EXERCISE AIM: Lay out as a numbered list, leaving out blank lines, the lines starting with the one containing "Task: Click the" and going on through the one containing "Action: click(92, 476)".

RECORDS TO PROCESS:
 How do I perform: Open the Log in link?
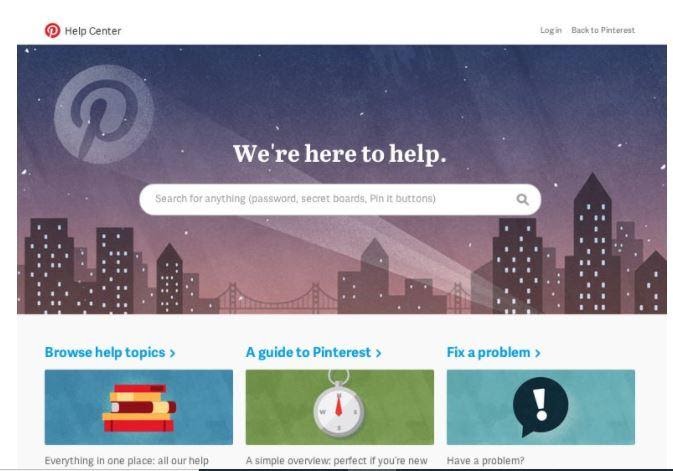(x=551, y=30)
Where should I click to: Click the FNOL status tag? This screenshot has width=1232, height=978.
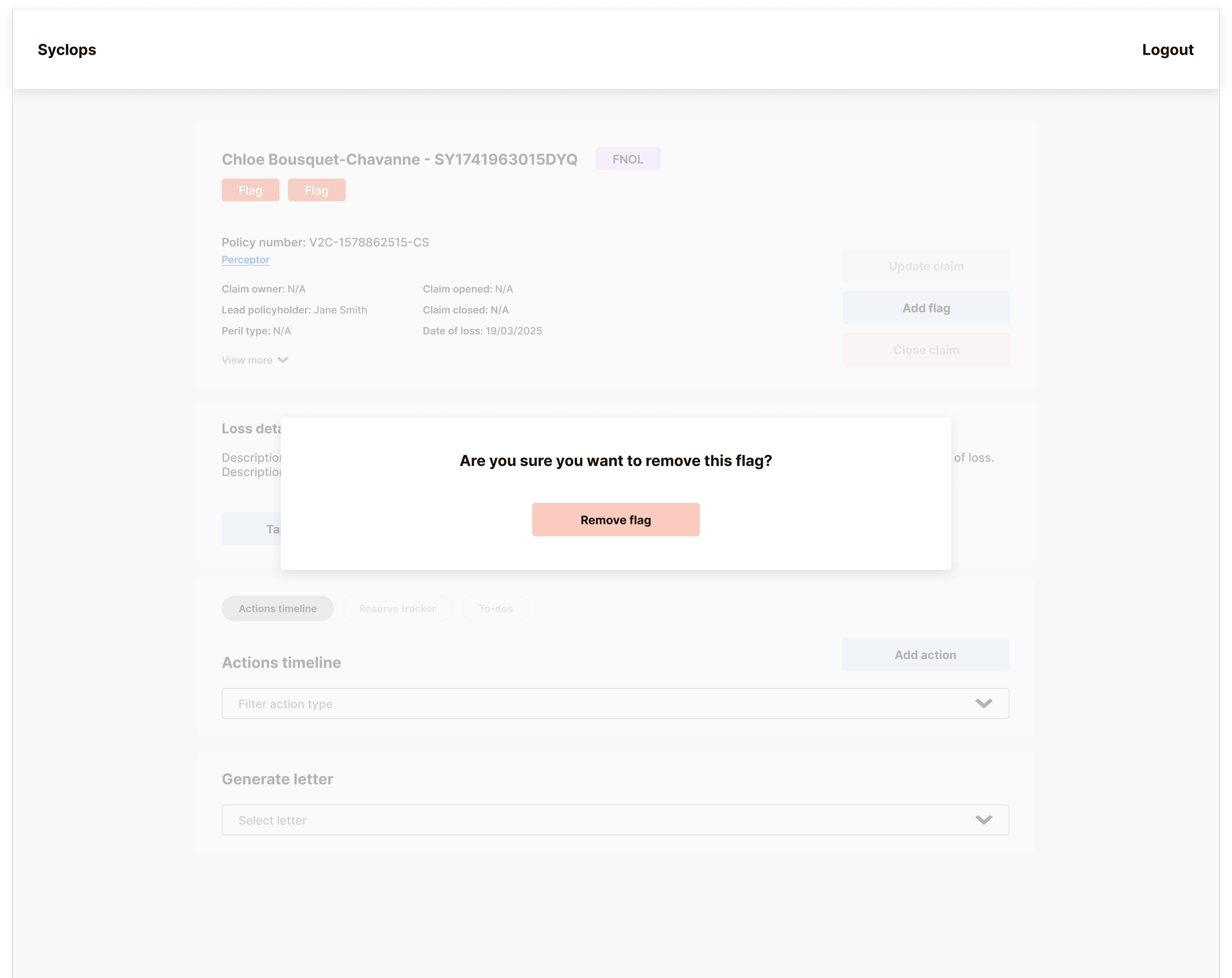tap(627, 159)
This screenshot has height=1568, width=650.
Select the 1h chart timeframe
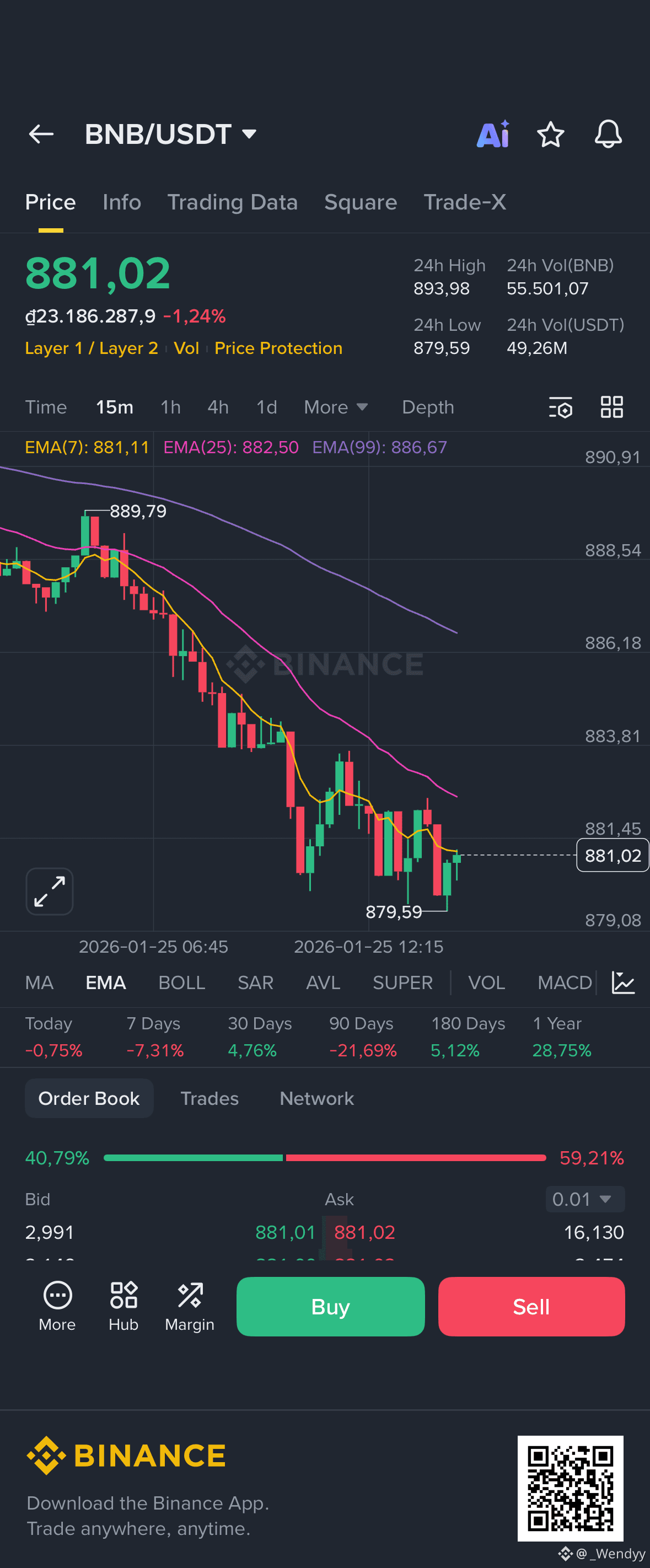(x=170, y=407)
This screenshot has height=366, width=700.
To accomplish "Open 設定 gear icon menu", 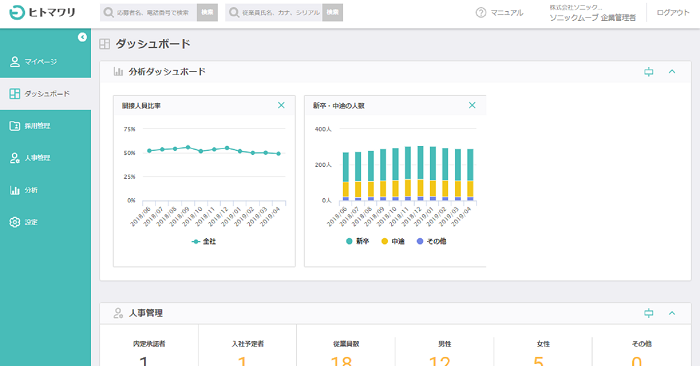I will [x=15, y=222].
--
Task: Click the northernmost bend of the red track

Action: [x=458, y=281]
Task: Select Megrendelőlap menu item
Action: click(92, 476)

COMPLETED EXERCISE:
1. Task: Click the northernmost bend of the red track
2. Action: [x=458, y=281]
3. Task: Select Megrendelőlap menu item
4. Action: click(92, 476)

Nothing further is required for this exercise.